Each line from the one holding "The image size is (855, 483)." to the last line of the listing must be set down exactly. No pictures are to be included.

> **Data for this task**
== Segment start ==
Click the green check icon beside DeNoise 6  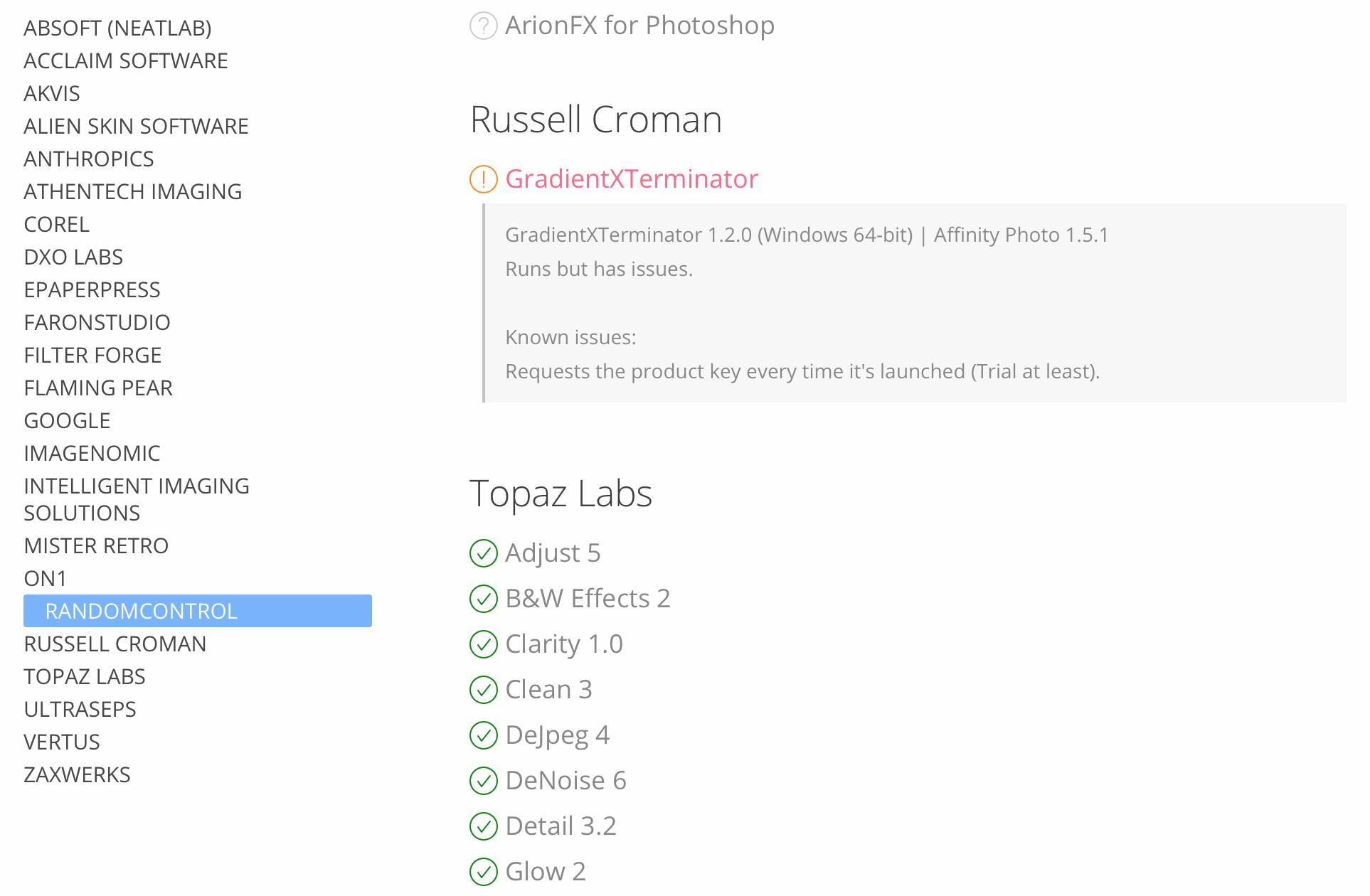[x=483, y=781]

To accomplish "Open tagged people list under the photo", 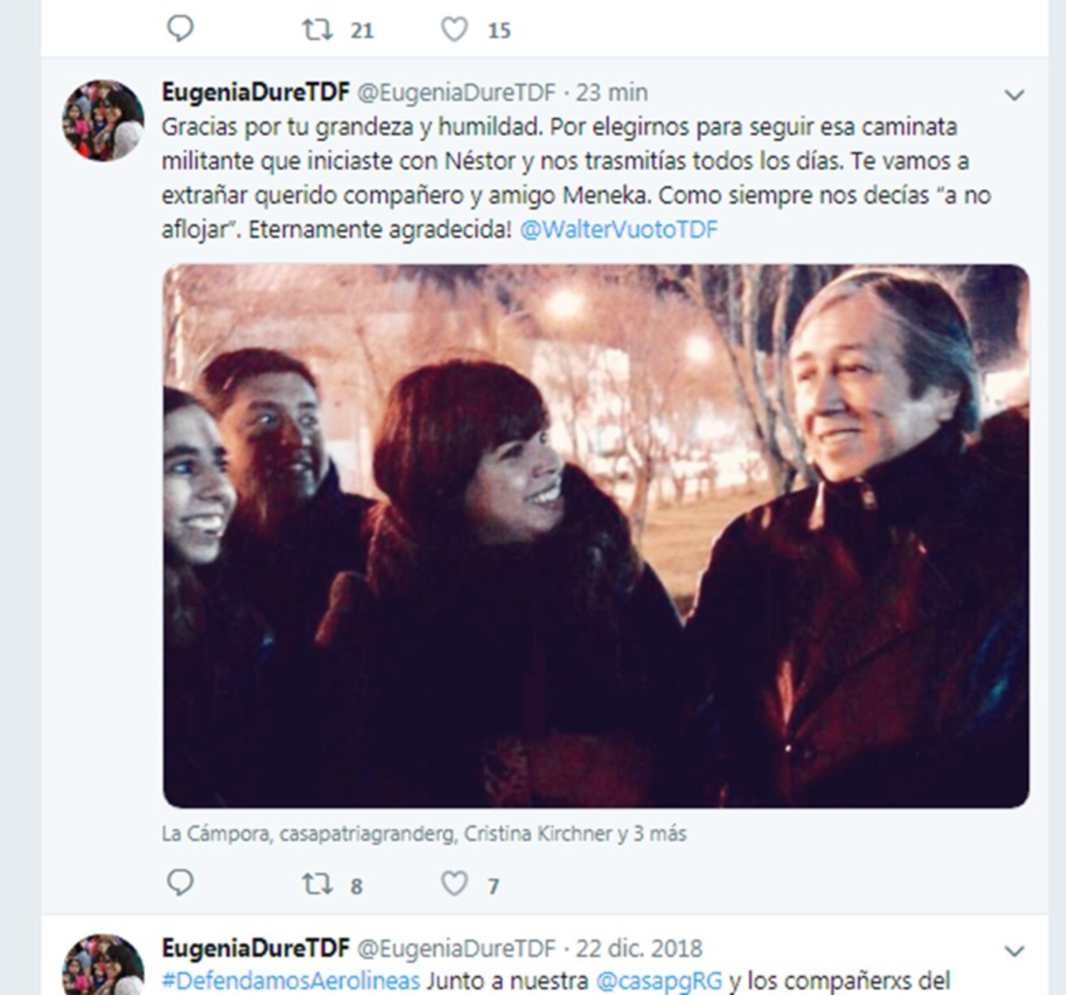I will point(424,833).
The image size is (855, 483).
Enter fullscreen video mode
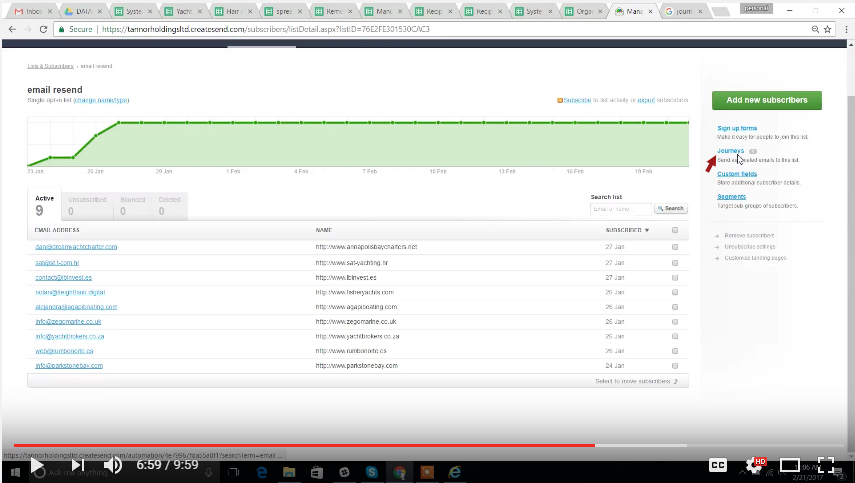[826, 465]
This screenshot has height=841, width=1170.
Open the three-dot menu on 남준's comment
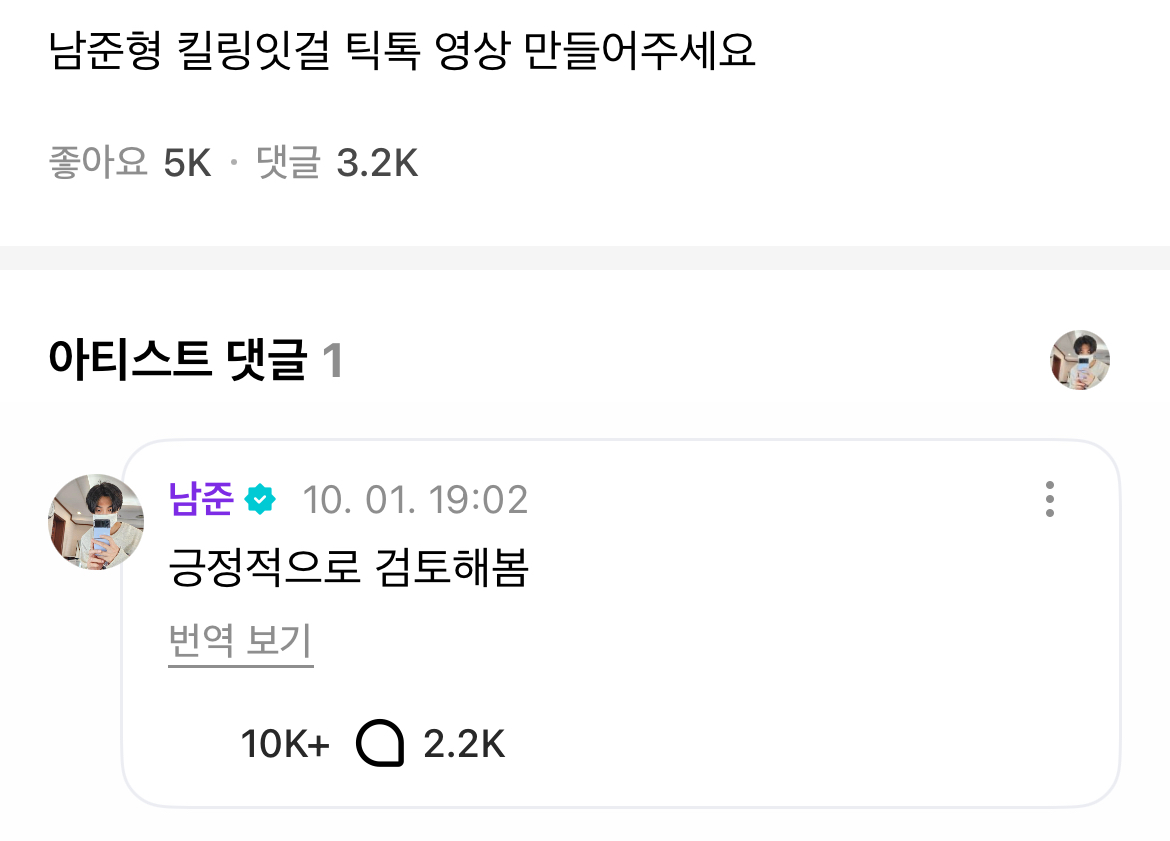[x=1049, y=499]
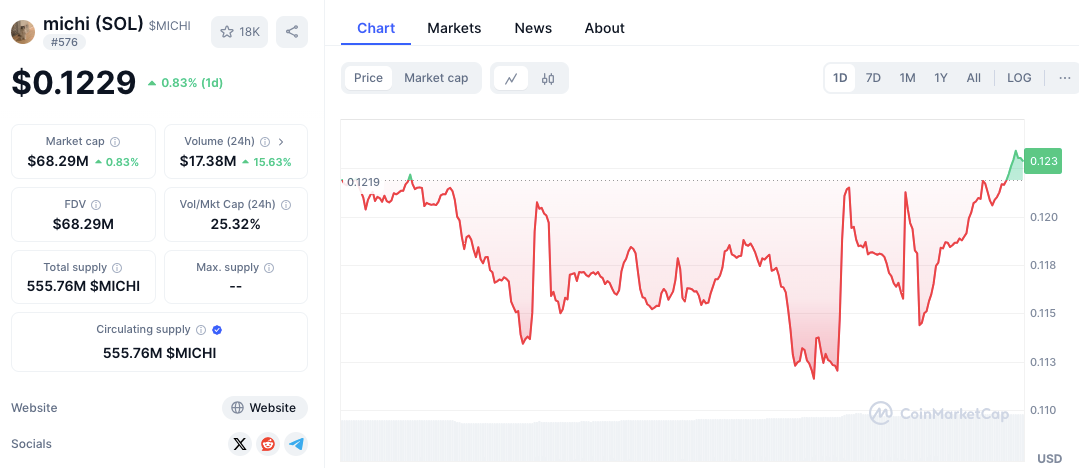The width and height of the screenshot is (1079, 468).
Task: Enable LOG scale on chart
Action: [x=1019, y=78]
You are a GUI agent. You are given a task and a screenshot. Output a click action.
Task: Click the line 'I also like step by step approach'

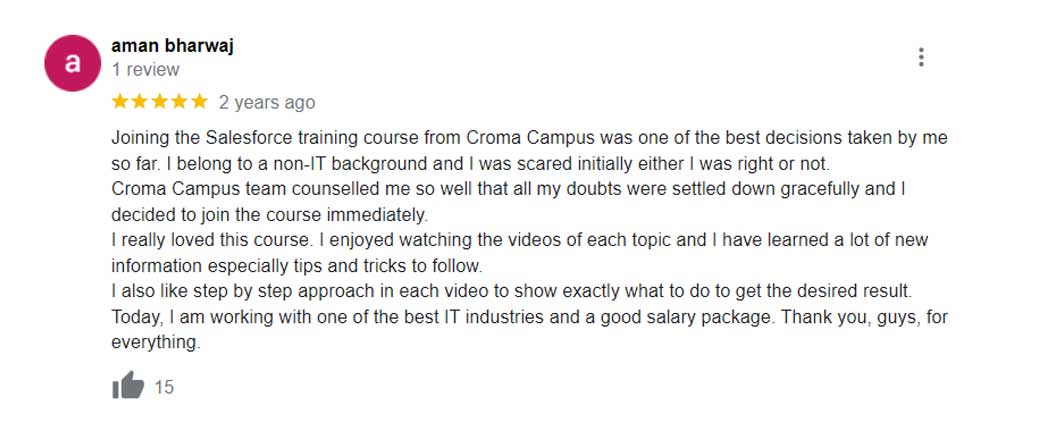point(511,291)
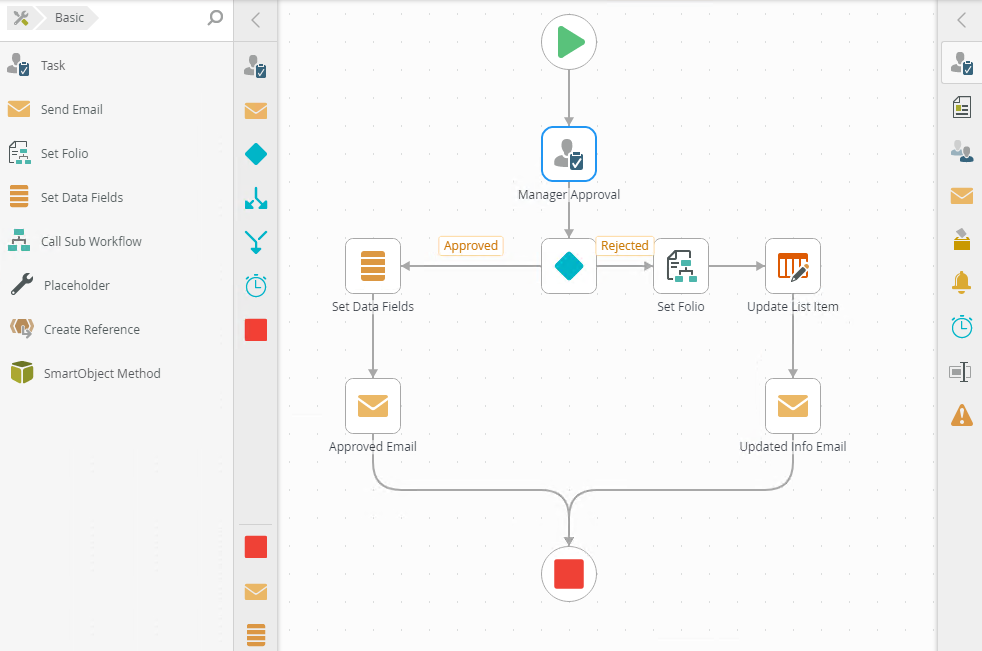Click the Rejected line label

(x=625, y=246)
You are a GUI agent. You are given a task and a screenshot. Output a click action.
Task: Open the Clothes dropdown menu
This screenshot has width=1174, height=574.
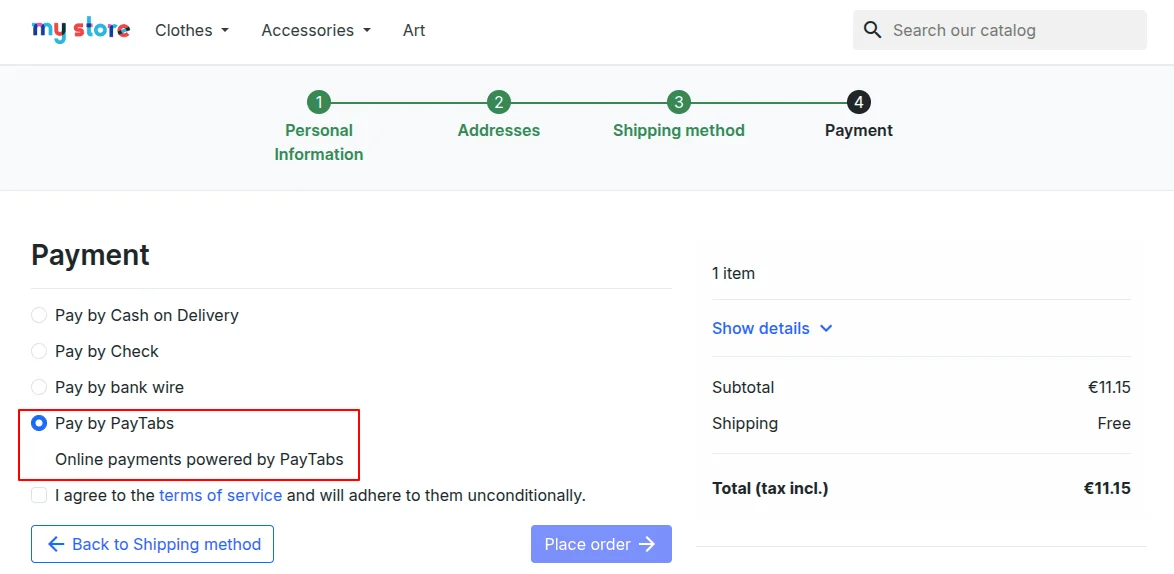(192, 30)
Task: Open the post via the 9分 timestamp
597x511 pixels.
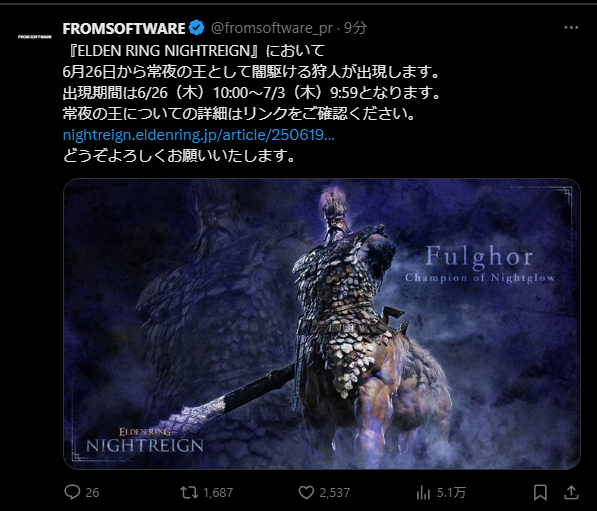Action: pyautogui.click(x=356, y=27)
== Segment end ==
> **Worked solution**
The image size is (855, 483).
Enter fullscreen video mode
[826, 465]
This screenshot has height=841, width=1170.
Open the three-dot menu on 남준's comment
[x=1049, y=499]
The width and height of the screenshot is (1079, 468).
Task: Enable LOG scale on chart
Action: [x=1019, y=78]
You are a GUI agent. You are given a task and a screenshot. Output a click action.
Task: Click the line 'I also like step by step approach'

point(511,291)
Click the Rejected line label

(x=625, y=246)
You are a GUI agent. You are given a task and a screenshot. Output a click action.
Task: Open the Clothes dropdown menu
This screenshot has width=1174, height=574.
(192, 30)
Task: Open the post via the 9分 timestamp
597x511 pixels.
Action: pyautogui.click(x=356, y=27)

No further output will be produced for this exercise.